PROMPT
Print the line containing "Minimize the Mi Unlock window" and all lines after it to the end of the records below, exactly as written. No pictures.

LISTED RECORDS
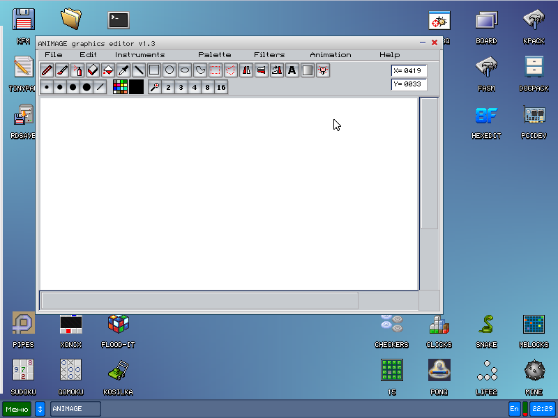The image size is (558, 418).
Task: Open the Animation menu
Action: click(x=331, y=55)

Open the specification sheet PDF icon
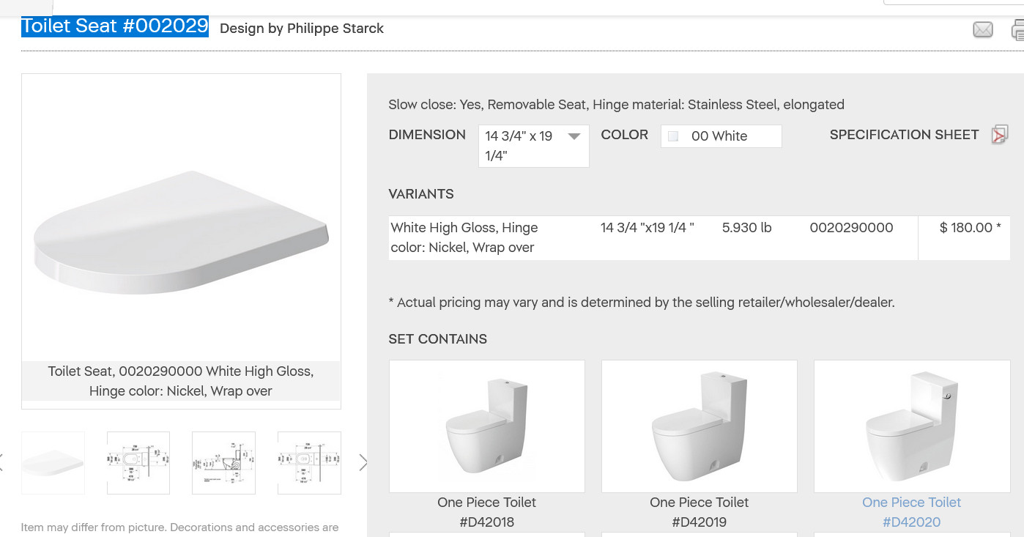click(999, 135)
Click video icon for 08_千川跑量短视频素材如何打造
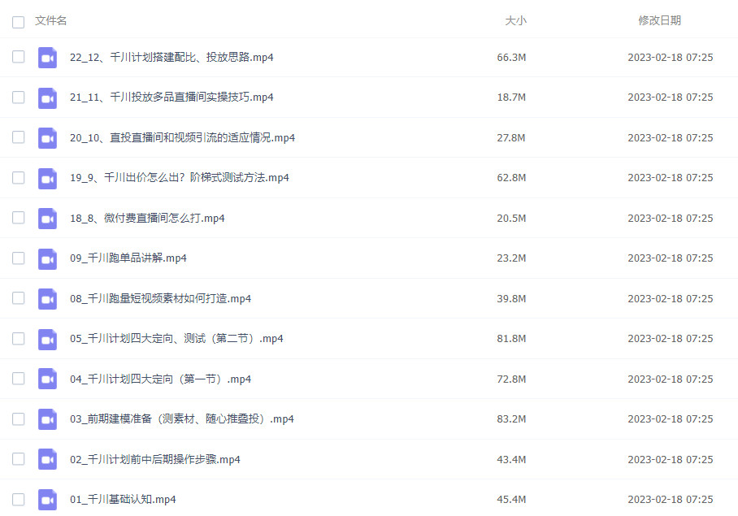The image size is (738, 516). 47,299
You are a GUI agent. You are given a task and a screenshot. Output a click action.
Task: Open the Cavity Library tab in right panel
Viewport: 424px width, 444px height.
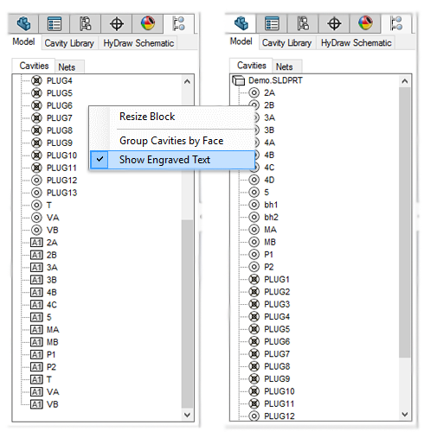pyautogui.click(x=286, y=43)

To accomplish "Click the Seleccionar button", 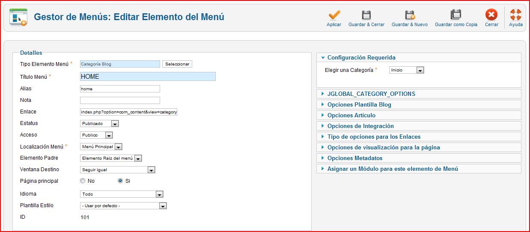I will pos(177,64).
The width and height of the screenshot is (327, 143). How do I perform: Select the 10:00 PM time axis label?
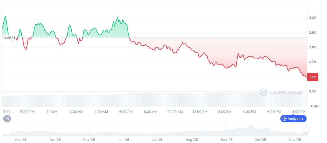coord(27,112)
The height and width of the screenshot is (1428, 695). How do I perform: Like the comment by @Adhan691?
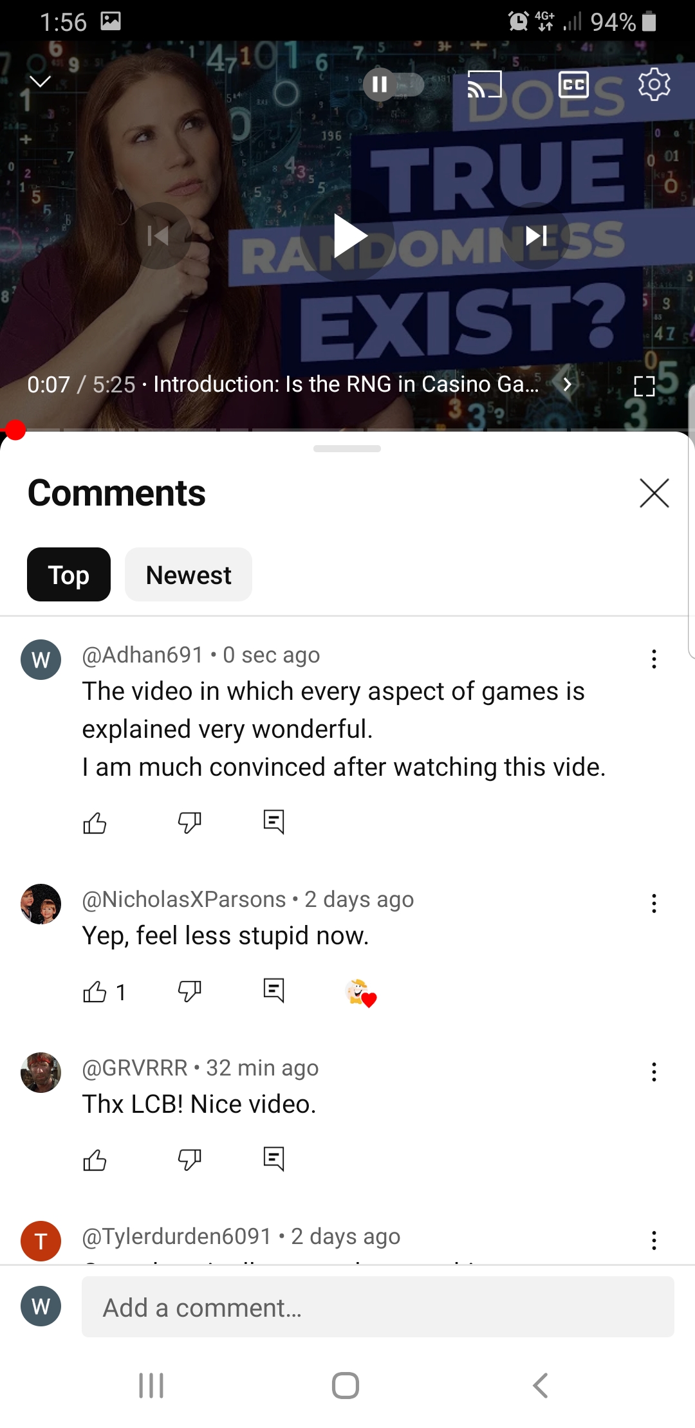click(x=95, y=823)
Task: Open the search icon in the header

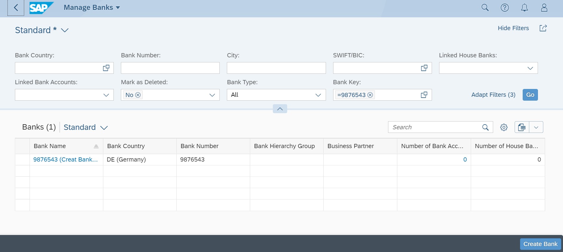Action: pyautogui.click(x=485, y=8)
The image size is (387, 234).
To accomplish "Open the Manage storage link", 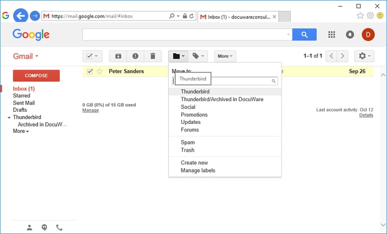I will (90, 110).
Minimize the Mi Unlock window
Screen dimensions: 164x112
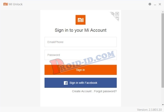click(155, 4)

RESPONSE BOX
Minimize the Mi Unlock window
Screen dimensions: 164x112
click(155, 4)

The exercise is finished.